Molecular Medicine Israel

Speeding Up Antiviral T Cell Production

Scientists come up with a simpler, more efficient strategy for making multivirus-targeting T cells for immunotherapy.

Therapeutic transfer of virus-specific T cells to immunocompromised patients can help battle life-threatening infections, but the process for generating such cells is lengthy and laborious. A paper published today (June 25) in Science Translational Medicine, however, suggests a speedy alternative. Ten days in culture was all it took for researchers to generate multivirus-specific T cells that, when transferred into transplant patients, could wipe out multiple infections at once.

“Making T cells for therapy has always been a nightmare,” said John Barrett, an expert in allogenic stem cell transplants from the National Heart, Lung, and Blood Institute in Bethesda, Maryland, who was not involved in the study. “The importance of this [new] approach is that it is a little bit simpler and more rapid to generate these T cells . . . and that is actually a practical breakthrough,” he said. “As a step towards making a product that could be widely available, it is very exciting.”

In the months following a bone marrow transplant, before the immune system has regenerated, patients are “wide open to infection with viruses,” said Ann Leen, a professor of pediatrics at Baylor College of Medicine in Houston, Texas, who led the new research. Although antiviral drugs can sometimes help, they are ineffective against certain viruses and can have severe side effects.

Giving virus-fighting T cells from donors to transplant patients or other immunocompromised individuals can be very effective at clearing up infections.  But, said Leen, “the original manufacturing processes were really convoluted and complicated.” They involved using live viruses to infect donor B cells, and then using those cells to stimulate T cells. “With all that, we are talking 10 to 12 weeks of manufacturing,” Leen said. Furthermore, the live viruses in question are considered biohazards. When a procedure is that difficult and hazardous, said Leen, “it’s never going to go beyond specialized academic centers.”

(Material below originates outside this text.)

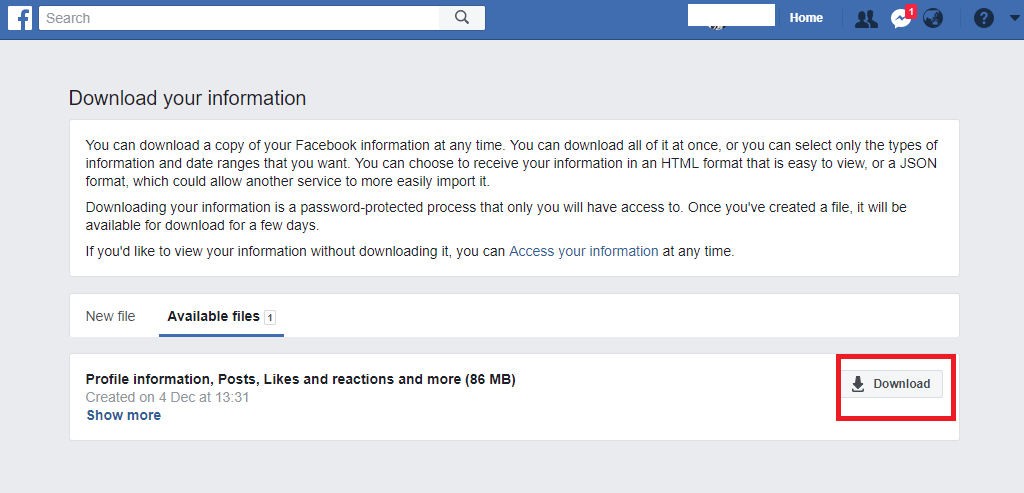The width and height of the screenshot is (1024, 493).
Task: Click the 86 MB file title
Action: 300,379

Leen’s team has streamlined the process, bypassing the live virus and B cell steps, and instead stimulating the T cells directly with peptides. A similar technique has been used previously to generate T cells specific for fighting cytomegalovirus. But the new method extends the concept, using a mix of peptides that together cover the antigenic proteins of five of the most common viruses to infect transplant patients—cytomegalovirus, adenovirus, Epstein-Barr virus, BK virus, and human herpes virus 6.

After exposing donor blood cells to the peptide mix and growing them for approximately 10 days in culture conditions designed to enhance memory T cell growth, the cells were checked for reactivity to the target viruses. From 48 donor blood samples, 14 T cell preparations were found to be active against all five viruses, nine preparations were active against four viruses, 12 were active against three, 11 against two, and one was active against one virus. Only one cell preparation failed to act against any viruses.

Importantly, when active T cell preparations were transferred into bone marrow transplant patients suffering viral infections the cells led, in almost all cases, to resolution of the infections. In eight patients treated, 15 of 18 total infections among the individuals were resolved, while one was reduced. Three additional patients were given the T cells prophylactically and remained infection-free for more than three months.

The varying ability of the T cell preparations to tackle multiple viruses is thought to be due to the donor’s prior exposure to the viruses in question, said Barrett. That is, if the donor has not tackled the virus before then, their blood would lack the necessary memory T cells. A future goal, he said, would be “generating such antigen-specific T cells from naive cells as opposed to people who have already got a T cell memory to the antigens.”

Despite the room for improvement, Jose Montoya, a professor of medicine at Stanford University, suggested that “this is a treatment strategy that any center seeing these patients should have in their therapeutic armamentarium.”

“Over the past 24 years, I’ve seen too many [stem-cell transplant] patients losing their battle to adenovirus, BK virus, EBV, HHV-6 and CMV,” he wrote in an e-mail. “I hope to one day soon be able to offer [multivirus-specific T] cells as a therapeutic option.”